READING PASSAGE:
--- START ---

Tuesday, November 4, 2014
 
Once upon a time, digital technology as a political campaign resource was only available to politicians with million-dollar budgets. However, online ads targeting voters using web browser cookies are now accessible to local politicians via platforms such as DemocraticAds.com. Once considered “bleeding-edge tech,” political cookies are part of what both main parties identify as a powerful campaign trend.
 
Democrats have used the last decade developing campaign technologies, from studying voter behavior to creating effective online ad campaigns and beyond. This allowed the left to discover why such technologies work well together, and how to make them available to politicians with small campaign budgets.
 
DemocraticAds.com was created by the D.C.-based firm DSPolitical, who bought some 600 million browser cookies containing personal details about 150 million voters in the United States. The firm reviews information contained in each voter’s cookies, compare it to voting profile data, and create targeted ads. This ability to match online behavior, or what sites are visited, to voting characteristics is not only a highly-effective tool for garnering votes, it’s also incredibly cost-effective. Even two years ago it cost about $20,000 to hire an ad buyer to generate a campaign, but that fee has shrunk to about a $500 starting price.

--- END ---

EXCERPTED RECORDS:
--- START ---

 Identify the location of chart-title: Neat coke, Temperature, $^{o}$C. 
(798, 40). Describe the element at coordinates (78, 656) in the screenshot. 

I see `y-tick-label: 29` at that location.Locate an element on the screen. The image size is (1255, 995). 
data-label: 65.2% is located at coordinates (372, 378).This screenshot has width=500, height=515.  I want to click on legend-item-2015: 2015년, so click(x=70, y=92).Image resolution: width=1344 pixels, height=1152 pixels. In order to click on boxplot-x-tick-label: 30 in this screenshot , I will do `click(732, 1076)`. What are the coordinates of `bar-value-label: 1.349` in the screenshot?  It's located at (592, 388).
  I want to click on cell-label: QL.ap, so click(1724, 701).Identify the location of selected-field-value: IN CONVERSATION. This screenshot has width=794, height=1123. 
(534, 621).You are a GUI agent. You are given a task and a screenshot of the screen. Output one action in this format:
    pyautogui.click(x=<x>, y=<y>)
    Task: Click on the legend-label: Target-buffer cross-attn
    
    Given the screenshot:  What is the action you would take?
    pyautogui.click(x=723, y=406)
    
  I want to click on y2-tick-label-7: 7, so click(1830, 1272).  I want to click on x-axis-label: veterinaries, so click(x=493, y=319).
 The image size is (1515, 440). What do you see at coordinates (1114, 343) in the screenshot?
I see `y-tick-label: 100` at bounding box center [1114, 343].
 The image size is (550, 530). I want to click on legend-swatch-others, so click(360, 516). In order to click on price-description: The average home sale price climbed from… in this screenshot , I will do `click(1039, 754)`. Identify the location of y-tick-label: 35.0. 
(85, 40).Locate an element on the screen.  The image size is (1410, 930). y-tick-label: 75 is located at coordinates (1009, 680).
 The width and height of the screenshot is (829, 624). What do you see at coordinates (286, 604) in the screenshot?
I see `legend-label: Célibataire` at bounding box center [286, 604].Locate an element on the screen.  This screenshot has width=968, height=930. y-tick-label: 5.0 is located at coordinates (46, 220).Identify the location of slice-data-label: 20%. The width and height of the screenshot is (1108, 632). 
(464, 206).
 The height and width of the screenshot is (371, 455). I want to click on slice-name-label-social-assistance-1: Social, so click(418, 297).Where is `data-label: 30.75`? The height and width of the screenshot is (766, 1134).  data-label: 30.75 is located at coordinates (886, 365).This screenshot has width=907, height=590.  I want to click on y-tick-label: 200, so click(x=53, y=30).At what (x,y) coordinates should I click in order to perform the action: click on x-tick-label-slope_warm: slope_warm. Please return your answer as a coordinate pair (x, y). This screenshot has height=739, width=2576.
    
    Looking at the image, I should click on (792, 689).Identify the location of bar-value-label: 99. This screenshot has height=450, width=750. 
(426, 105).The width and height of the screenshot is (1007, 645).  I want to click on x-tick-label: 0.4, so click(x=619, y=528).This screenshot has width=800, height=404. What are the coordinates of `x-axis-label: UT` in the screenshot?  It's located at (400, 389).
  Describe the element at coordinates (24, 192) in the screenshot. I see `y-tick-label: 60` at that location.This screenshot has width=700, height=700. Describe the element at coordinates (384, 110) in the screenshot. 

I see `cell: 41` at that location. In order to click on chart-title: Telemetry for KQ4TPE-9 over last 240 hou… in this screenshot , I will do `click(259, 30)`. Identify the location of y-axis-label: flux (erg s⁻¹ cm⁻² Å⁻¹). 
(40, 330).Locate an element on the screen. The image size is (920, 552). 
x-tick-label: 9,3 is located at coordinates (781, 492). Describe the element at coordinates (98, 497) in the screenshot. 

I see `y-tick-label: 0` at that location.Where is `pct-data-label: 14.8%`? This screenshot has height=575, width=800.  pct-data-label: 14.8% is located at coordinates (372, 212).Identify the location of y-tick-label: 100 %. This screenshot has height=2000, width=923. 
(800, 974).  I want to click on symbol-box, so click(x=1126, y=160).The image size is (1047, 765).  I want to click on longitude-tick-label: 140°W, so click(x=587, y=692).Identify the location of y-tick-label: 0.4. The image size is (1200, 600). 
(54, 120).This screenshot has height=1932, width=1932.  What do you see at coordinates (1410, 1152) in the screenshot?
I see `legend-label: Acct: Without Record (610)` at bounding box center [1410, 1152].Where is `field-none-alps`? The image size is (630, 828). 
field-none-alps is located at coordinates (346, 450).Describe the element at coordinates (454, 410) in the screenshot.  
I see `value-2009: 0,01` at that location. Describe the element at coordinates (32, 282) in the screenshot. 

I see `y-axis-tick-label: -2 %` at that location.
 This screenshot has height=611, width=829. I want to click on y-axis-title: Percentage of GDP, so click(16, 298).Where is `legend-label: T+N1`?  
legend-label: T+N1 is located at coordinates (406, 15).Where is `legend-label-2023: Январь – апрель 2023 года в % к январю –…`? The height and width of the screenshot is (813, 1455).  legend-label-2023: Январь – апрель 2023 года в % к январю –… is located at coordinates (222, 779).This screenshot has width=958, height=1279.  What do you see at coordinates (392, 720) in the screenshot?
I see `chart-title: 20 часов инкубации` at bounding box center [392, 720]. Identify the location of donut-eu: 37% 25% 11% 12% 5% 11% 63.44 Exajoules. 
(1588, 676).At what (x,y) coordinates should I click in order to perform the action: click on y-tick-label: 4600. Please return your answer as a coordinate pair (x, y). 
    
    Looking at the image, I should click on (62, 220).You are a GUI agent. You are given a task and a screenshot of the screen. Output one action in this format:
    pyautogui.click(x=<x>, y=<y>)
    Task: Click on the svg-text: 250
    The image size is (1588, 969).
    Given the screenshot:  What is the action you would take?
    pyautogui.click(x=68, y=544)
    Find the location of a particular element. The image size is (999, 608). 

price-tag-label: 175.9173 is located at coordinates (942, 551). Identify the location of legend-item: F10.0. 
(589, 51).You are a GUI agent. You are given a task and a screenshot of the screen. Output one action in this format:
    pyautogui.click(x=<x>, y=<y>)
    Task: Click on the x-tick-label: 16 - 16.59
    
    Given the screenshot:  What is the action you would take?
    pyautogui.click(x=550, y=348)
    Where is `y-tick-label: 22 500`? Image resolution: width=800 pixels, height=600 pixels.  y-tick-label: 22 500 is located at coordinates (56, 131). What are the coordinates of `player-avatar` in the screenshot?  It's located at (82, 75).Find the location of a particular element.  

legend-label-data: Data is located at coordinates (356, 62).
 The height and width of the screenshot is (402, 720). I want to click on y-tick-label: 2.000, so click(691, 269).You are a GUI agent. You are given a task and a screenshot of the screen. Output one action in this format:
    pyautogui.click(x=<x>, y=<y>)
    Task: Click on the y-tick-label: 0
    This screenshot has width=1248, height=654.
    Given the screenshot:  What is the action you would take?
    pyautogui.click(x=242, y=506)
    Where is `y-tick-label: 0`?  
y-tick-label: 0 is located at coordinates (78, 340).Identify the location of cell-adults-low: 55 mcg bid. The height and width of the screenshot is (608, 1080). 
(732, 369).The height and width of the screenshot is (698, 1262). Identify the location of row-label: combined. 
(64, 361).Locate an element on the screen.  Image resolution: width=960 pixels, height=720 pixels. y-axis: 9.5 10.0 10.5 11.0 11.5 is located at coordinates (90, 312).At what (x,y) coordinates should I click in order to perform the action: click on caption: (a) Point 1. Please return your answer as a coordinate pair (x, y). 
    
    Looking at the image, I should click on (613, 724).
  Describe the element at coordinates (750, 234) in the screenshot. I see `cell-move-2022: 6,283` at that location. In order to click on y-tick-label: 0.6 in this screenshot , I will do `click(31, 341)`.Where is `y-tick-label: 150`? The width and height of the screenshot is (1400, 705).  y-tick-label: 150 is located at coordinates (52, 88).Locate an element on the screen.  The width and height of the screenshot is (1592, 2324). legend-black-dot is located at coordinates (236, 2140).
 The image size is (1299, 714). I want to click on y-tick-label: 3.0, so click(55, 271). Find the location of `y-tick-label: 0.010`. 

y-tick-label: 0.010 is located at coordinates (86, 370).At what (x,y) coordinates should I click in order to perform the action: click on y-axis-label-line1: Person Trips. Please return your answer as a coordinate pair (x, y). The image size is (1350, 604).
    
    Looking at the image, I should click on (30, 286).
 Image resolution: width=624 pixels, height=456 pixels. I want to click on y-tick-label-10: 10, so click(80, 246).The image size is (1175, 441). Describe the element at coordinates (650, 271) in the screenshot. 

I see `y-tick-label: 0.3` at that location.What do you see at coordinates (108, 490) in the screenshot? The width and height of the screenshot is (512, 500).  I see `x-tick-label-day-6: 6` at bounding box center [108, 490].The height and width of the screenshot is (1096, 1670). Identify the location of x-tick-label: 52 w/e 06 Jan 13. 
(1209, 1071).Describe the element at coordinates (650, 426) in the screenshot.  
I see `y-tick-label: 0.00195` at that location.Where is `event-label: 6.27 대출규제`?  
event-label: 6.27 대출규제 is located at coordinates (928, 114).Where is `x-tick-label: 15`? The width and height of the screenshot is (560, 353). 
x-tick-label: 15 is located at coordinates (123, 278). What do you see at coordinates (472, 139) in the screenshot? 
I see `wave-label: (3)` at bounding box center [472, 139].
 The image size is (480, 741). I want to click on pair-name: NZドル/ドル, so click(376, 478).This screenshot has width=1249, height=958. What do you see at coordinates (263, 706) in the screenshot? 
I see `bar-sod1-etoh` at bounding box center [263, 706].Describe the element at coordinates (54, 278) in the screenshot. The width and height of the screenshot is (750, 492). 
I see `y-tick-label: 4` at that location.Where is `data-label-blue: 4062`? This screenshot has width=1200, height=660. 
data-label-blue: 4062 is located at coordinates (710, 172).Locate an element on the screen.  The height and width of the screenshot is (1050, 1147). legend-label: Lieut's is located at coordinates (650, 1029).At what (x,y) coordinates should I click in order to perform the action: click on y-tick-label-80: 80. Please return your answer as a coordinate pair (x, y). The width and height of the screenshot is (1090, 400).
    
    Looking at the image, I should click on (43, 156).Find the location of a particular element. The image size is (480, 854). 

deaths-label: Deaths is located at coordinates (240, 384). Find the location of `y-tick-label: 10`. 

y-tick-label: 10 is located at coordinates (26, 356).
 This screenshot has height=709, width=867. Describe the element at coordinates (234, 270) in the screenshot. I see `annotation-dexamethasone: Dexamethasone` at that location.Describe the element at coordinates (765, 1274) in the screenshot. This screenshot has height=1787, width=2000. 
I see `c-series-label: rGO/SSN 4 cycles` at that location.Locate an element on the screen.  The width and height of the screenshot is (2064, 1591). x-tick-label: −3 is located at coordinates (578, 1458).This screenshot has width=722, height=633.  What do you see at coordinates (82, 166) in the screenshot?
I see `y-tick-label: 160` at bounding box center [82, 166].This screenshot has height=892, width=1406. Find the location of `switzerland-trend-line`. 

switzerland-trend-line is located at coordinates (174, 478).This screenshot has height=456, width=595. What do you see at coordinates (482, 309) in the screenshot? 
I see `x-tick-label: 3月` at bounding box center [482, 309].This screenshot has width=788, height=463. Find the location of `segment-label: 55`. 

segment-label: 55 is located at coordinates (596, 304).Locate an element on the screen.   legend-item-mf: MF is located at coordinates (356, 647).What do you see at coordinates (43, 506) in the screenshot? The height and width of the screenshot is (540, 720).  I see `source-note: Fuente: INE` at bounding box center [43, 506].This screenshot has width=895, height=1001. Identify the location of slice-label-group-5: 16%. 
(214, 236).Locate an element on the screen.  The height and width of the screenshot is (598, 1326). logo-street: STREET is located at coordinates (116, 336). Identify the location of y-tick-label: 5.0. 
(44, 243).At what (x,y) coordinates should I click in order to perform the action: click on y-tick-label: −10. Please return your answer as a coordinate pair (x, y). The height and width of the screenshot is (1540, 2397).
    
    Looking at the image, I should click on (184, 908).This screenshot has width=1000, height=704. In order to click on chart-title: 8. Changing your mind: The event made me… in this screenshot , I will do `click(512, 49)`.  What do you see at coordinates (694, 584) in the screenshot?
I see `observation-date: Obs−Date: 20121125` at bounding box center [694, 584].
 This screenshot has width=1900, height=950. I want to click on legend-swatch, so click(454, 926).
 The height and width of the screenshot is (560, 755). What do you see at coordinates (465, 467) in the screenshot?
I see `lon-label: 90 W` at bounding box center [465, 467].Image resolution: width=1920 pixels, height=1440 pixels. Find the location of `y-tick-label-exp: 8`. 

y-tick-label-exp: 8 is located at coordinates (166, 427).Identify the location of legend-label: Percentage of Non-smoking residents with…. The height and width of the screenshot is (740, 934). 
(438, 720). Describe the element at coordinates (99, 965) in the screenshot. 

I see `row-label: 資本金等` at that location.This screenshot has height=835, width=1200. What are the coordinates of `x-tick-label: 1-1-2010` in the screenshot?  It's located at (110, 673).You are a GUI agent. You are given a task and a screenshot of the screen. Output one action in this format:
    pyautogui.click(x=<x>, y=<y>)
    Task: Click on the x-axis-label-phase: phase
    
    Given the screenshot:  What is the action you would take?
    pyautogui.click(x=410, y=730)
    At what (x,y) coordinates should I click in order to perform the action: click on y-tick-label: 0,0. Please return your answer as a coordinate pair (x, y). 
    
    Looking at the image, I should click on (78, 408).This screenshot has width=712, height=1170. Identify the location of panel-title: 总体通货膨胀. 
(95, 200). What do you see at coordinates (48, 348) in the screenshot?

--- END ---

REQUIRED ACTIONS:
a - Can you return the stretch of the article on political cookies from "Once upon a" through "powerful campaign trend.", word for word?
b - Do these statements agree with the article on political cookies? Answer yes or no for each, quoting the words of the article that settle it.
(i) DSPolitical is based in D.C.
(ii) The cookies DSPolitical bought hold details on 600 million voters.
(iii) Generating an ad campaign now starts at about $500.
c - Which figures appear in the paragraph of the article on political cookies that begins "DemocraticAds.com was created"? List every one.
The listing is separate material, apart from the article on political cookies.

RESPONSES BY ITEM NUMBER:
a -
Once upon a time, digital technology as a political campaign resource was only available to politicians with million-dollar budgets. However, online ads targeting voters using web browser cookies are now accessible to local politicians via platforms such as DemocraticAds.com. Once considered “bleeding-edge tech,” political cookies are part of what both main parties identify as a powerful campaign trend.

b -
(i) Yes: "DemocraticAds.com was created by the D.C.-based firm DSPolitical"
(ii) No: "some 600 million browser cookies containing personal details about 150 million voters in the United States"
(iii) Yes: "that fee has shrunk to about a $500 starting price"

c - 600 million, 150 million, two (years), $20,000, $500